Derrière le sujet récurrent de la relation conflictuelle entre la grande distribution et ses fournisseurs se cache, en creux, celui d’un modèle de consommation à bout de souffle. Le “baguette-gate” provoqué par les annonces de Michel-Édouard Leclerc et les vives réactions qui s’en suivirent, traduisent l’impasse dans laquelle le secteur se trouve : comment préserver des prix bas pour ne pas céder du terrain aux discounters, de plus en plus visibles sur le marché (Action, Mere, Hema, Costco, Lidl, Aldi…) tout en maintenant un équilibre économique viable pour les producteurs et les intermédiaires. Si les consommateurs sont prêts à débourser un peu plus cher sur certains produits considérés comme “exceptionnels”, leur tolérance s’arrête quand le quotidien est aussi touché, à savoir : le pain, les pâtes, la confiture et les biscuits. Des essentiels sur lesquels la barrière du prix est d’autant plus forte que les achats sont récurrents.
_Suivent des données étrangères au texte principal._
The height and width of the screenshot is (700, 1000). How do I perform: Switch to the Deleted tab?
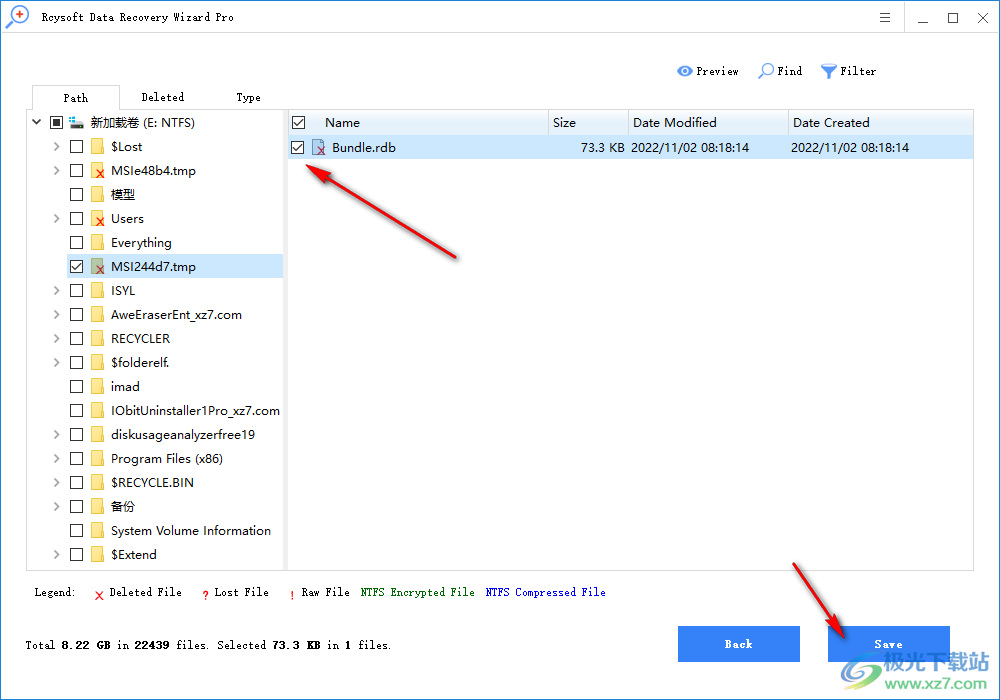pos(162,97)
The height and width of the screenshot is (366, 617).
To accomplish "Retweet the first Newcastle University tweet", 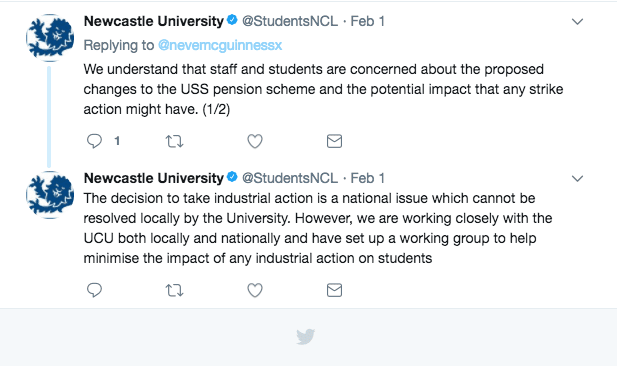I will click(174, 141).
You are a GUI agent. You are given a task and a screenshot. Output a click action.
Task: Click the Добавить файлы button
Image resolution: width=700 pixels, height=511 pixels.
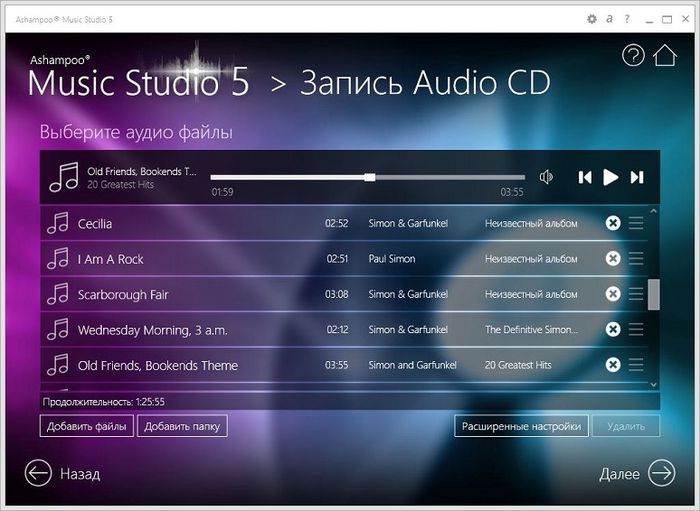(x=87, y=427)
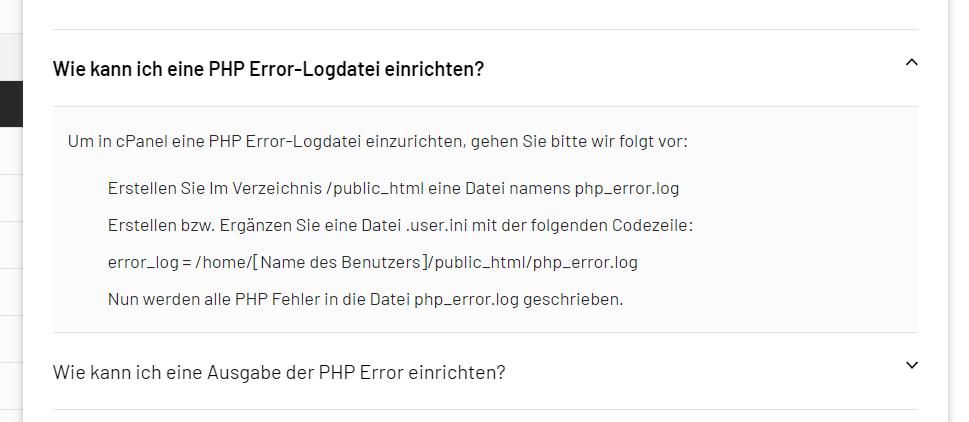Click the placeholder '[Name des Benutzers]' in the path
The height and width of the screenshot is (422, 969).
340,263
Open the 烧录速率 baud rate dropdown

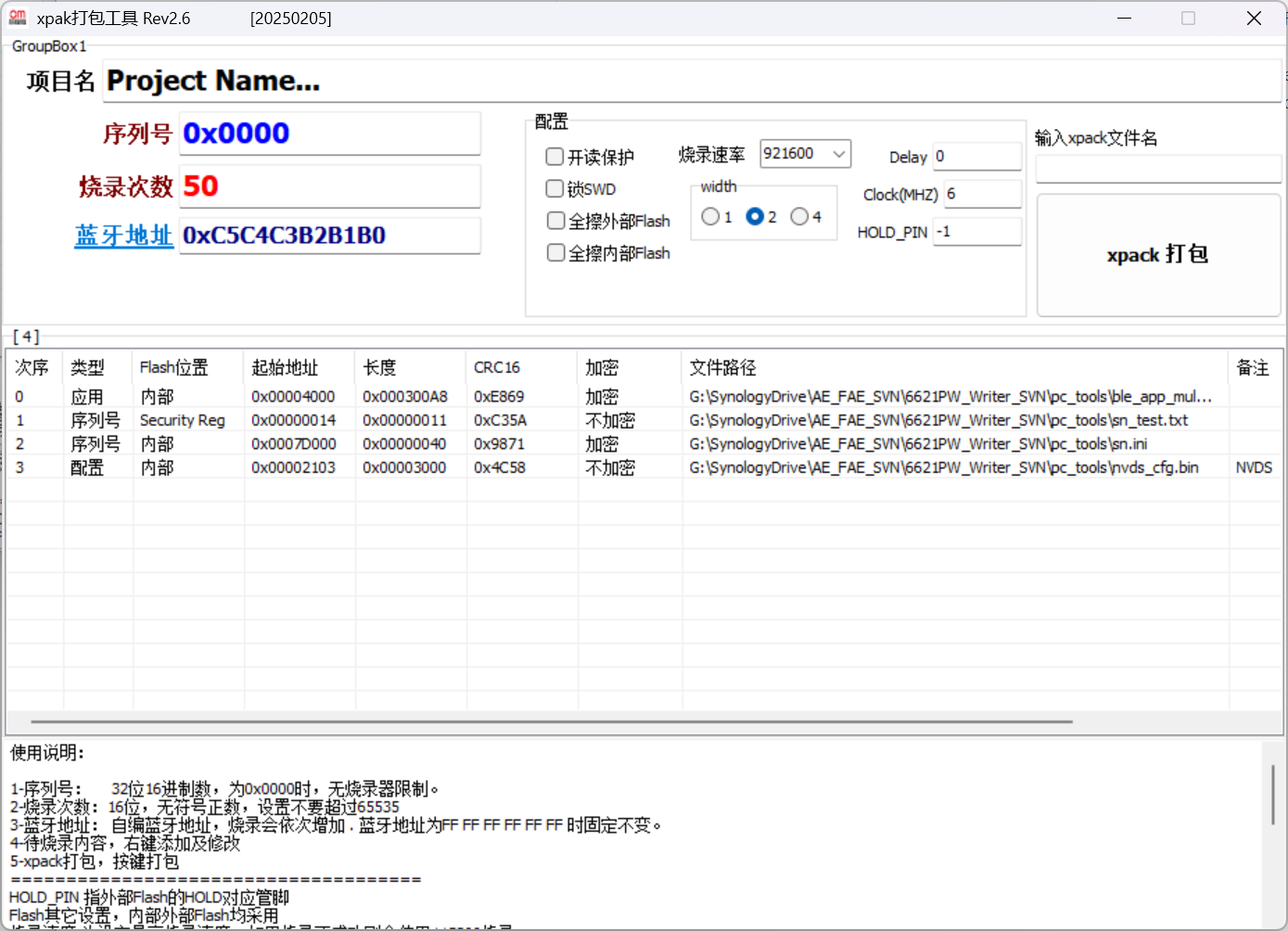(838, 154)
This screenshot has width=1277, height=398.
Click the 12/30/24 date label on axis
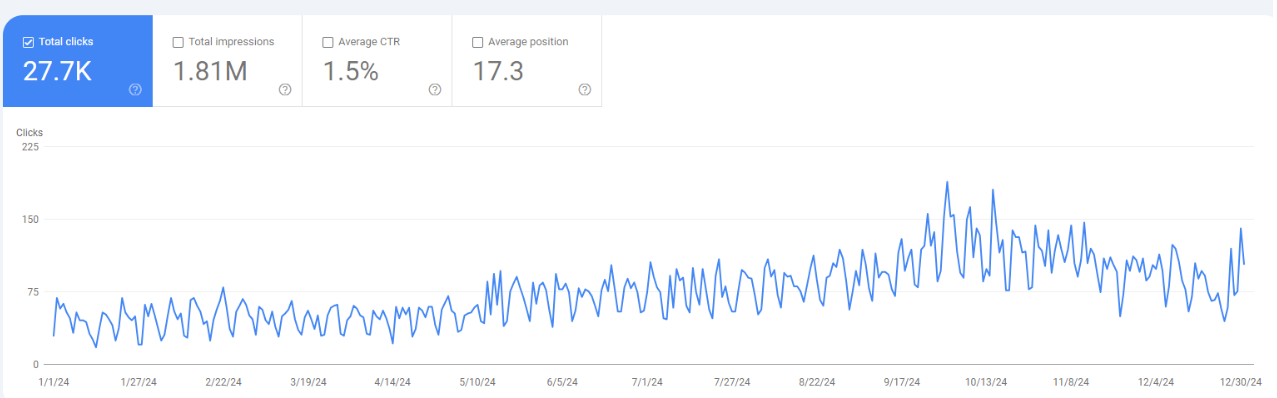1241,382
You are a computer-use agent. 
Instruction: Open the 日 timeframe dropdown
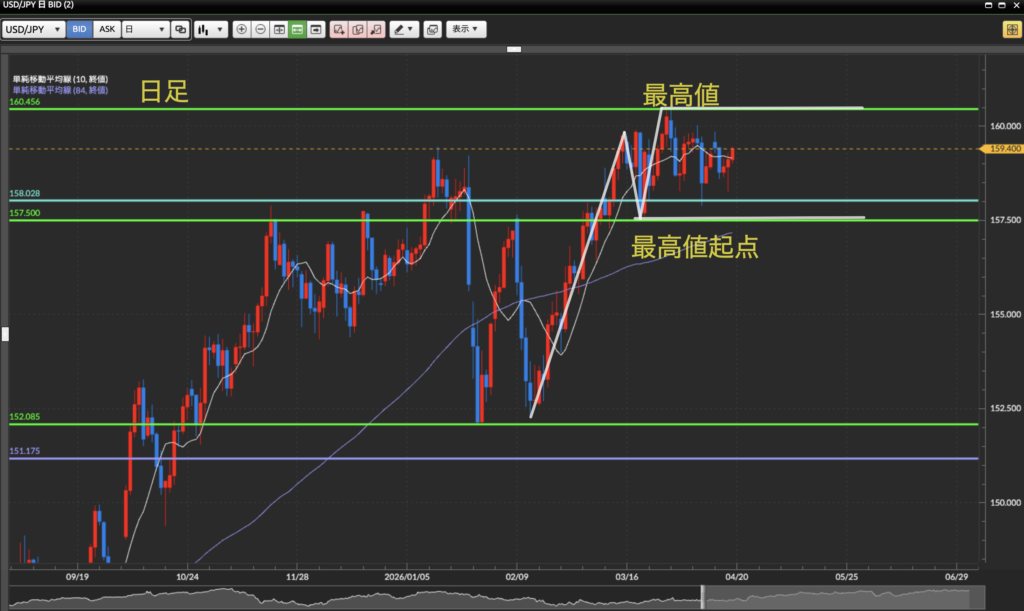144,30
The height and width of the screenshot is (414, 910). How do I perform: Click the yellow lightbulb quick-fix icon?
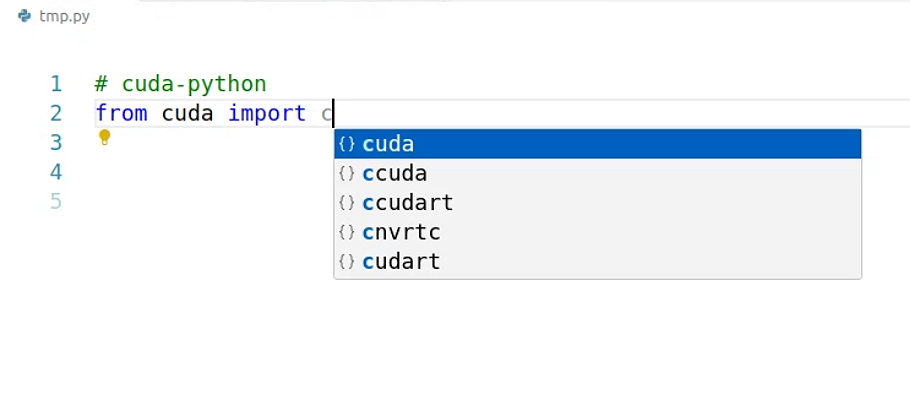pos(104,138)
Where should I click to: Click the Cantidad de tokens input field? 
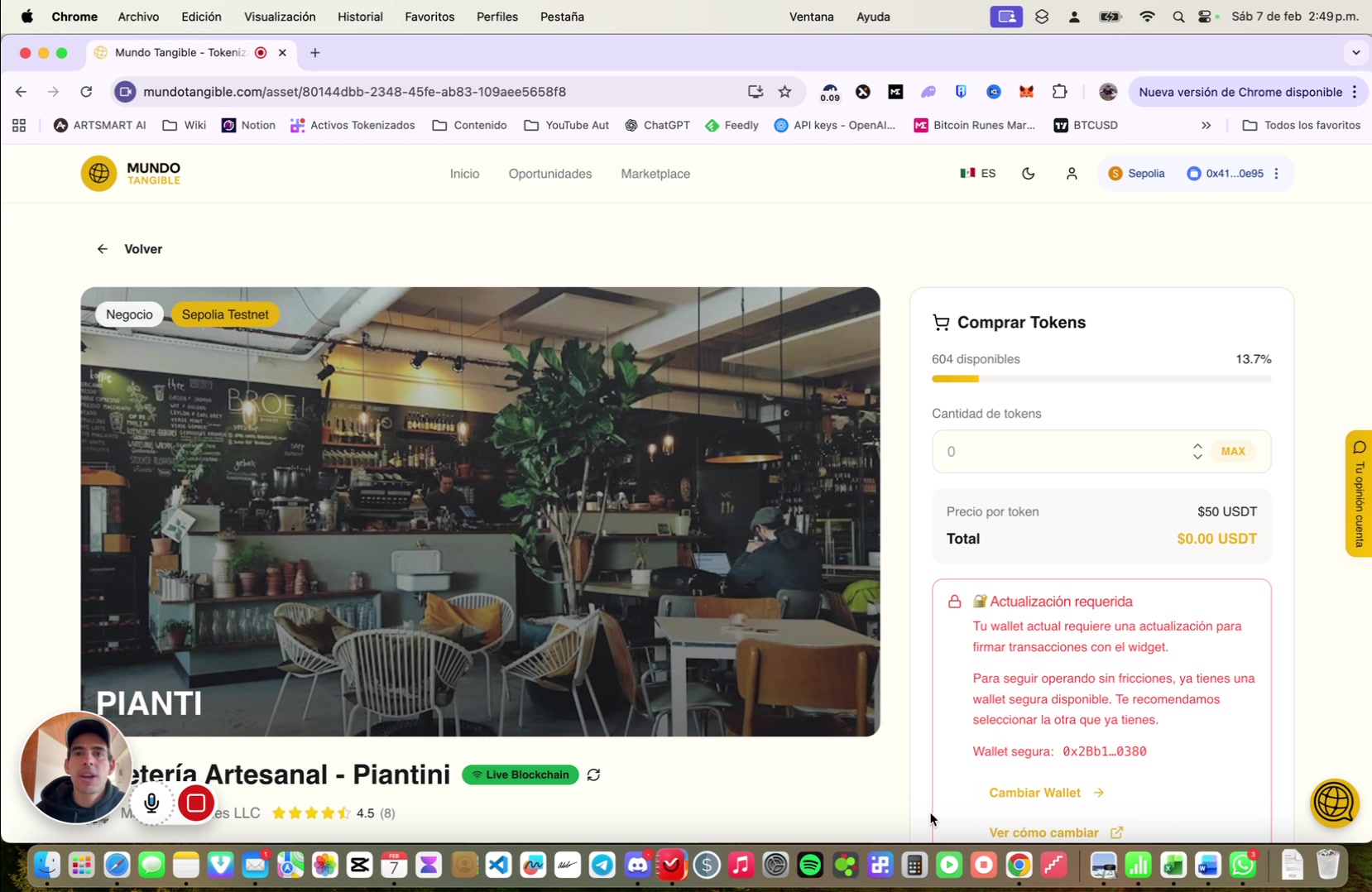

Pour alléger le ticket de caisse, les enseignes usent et abusent des promotions. À raison, les clients en redemandent, quitte à oublier le “vrai” prix de leur alimentation. Certes, une pédagogie s’impose pour que ces derniers acceptent de débourser quelques centimes supplémentaires afin que l’ensemble de la chaîne agroalimentaire soit correctement rémunérée. Ils sont d’ailleurs capables de le faire quand la cause leur semble juste, à l’image du succès de la marque C’est qui le Patron ? Mais en contrepartie, les enseignes doivent être en mesure de leur apporter une proposition à valeur ajoutée, en résonance avec des préoccupations plus personnelles, environnementales (offre de vrac, ateliers DIY et de réparation, location), économiques (plateforme d’achat-revente, produits de seconde main) ou militantes (agriculture bio et raisonnée, écoresponsabilité). En somme, faire en sorte que la perte de pouvoir d’achat ne s’apparente plus au déclassement mais à une nouvelle forme de consommation, maîtrisée et sobre, expression d’une identité et d’idées qui ne se résumerait pas à la seule question du prix.